Encoding string and text columns as numeric features#

In skrub, categorical features are features that are not parsed as either numbers or datetimes. They may have a Categorical datatype, or they may simply be strings. These features are very common in practice, and there are various strategies that can be employed to handle them.

A common approach is to use the OneHotEncoder or the OrdinalEncoder on categorical features, but both approaches have limitations. The OneHotEncoder becomes expensive when the number of distinct values becomes large, while the OrdinalEncoder introduces order in features that may not have an inherent ordering.

To address these shortcomings and generalize to more columns, skrub implements four different transformers, each with its own pros and cons.

  • StringEncoder: the default encoder, strong in most cases: A strong and quick baseline for both short strings with high cardinality and long text. This encoder computes the n-gram frequency using tf-idf vectorization, followed by truncated SVD (Latent Semantic Analysis). This is the default encoder used by the TableVectorizer and the tabular_pipeline().

  • TextEncoder: language model-based, strong on text but expensive to run: This encoder encodes string features using pretrained language models from the HuggingFace Hub. It is a wrapper around sentence-transformers compatible with the scikit-learn API and usable in pipelines.
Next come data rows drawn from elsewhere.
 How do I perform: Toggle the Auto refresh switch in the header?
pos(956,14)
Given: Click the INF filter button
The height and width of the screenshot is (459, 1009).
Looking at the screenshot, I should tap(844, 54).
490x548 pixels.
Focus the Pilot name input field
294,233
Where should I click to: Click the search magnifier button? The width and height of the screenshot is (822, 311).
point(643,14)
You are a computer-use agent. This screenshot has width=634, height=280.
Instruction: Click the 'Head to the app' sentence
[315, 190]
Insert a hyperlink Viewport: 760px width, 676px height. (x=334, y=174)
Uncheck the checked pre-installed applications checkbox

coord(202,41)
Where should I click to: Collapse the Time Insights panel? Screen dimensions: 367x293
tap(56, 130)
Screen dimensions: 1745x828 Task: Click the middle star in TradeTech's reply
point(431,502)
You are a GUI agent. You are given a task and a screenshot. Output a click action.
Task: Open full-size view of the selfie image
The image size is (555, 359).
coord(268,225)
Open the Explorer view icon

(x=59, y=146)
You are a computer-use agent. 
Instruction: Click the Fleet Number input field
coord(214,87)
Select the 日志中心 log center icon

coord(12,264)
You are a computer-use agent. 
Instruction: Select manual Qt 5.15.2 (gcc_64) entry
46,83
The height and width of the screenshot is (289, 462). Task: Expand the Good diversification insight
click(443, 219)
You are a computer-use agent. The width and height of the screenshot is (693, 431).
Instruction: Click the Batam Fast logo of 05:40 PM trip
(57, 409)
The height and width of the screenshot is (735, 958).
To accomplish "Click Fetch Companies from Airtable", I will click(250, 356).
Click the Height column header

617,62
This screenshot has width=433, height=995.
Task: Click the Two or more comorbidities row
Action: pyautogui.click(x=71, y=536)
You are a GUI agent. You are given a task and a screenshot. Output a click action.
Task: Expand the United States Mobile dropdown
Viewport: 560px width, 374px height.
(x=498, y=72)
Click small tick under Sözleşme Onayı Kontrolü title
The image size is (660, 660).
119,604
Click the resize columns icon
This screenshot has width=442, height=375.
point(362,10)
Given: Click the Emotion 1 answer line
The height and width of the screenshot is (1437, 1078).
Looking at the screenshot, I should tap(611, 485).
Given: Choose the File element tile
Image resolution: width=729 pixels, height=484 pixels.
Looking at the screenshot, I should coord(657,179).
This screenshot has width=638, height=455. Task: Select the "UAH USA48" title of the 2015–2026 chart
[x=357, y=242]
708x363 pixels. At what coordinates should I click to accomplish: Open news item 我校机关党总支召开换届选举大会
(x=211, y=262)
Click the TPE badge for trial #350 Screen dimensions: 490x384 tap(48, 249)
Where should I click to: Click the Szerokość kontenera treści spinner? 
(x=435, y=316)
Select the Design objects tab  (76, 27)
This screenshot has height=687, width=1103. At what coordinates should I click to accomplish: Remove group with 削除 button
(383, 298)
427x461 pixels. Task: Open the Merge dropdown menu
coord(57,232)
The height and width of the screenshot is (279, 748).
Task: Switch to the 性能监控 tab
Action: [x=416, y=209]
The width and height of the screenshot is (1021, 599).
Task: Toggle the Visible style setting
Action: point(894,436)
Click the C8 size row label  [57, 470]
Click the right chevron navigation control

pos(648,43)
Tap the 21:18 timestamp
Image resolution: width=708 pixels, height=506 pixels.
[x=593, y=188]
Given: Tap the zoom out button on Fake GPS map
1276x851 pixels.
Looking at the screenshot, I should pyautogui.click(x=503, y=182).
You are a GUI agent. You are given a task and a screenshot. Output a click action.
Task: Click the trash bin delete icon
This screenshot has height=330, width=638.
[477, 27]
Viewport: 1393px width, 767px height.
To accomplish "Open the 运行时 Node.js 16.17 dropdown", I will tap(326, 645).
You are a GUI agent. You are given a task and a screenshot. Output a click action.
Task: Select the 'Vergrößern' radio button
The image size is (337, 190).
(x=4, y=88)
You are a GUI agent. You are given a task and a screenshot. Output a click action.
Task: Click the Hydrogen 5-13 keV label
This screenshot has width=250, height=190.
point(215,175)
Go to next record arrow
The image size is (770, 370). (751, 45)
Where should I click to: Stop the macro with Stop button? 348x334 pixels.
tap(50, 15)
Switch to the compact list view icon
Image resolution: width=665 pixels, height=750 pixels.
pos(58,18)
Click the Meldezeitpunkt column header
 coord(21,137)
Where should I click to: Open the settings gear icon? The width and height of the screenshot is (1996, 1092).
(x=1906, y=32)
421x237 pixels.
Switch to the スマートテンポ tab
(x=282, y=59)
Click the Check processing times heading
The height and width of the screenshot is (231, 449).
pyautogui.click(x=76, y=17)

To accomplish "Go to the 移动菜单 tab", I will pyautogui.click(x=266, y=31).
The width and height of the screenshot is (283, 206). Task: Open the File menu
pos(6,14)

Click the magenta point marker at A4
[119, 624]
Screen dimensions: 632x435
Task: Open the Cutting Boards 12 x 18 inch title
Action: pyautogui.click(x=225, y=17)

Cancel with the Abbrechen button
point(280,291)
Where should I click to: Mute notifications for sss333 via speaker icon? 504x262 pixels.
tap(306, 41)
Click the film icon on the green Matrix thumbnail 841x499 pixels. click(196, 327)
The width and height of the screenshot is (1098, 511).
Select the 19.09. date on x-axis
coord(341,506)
Best for free-flowing text and when columns include context found in the pretrained model (e.g., names of cities etc.). Note that this encoder can take a very long time to train, especially on large datasets and on CPU. The TextEncoder has additional dependencies that are not included in the standard skrub installation. Refer to Install for info on how to prepare the environment.

  • MinHashEncoder: very fast encoder, but not as effective as the others: This encoder decomposes strings into n-grams, then applies the MinHash method to convert them into numeric features. Fast to train, but features may yield worse results compared to other methods.

  • GapEncoder: an interpretable, if slower encoder: The GapEncoder estimates “latent categories” on the training data by finding common n-grams between strings, then encodes the categories as real numbers. It allows access to grouped features via .get_feature_names_out(), which allows for better interpretability. This encoder may require a long time to train.

All encoders work like regular scikit-learn transformers. All encoders take a parameter n_components to specify how many features should be generated for each input feature.

>>> import pandas as pd
>>> from skrub import StringEncoder
>>> X = pd.Series([
...   "The professor snatched a good interview out of the jaws of these questions.",
...   "Bookmarking this to watch later.",
...   "When you don't know the lyrics of the song except the chorus",
... ], name='video comments')
>>> encoder = StringEncoder(n_components=2)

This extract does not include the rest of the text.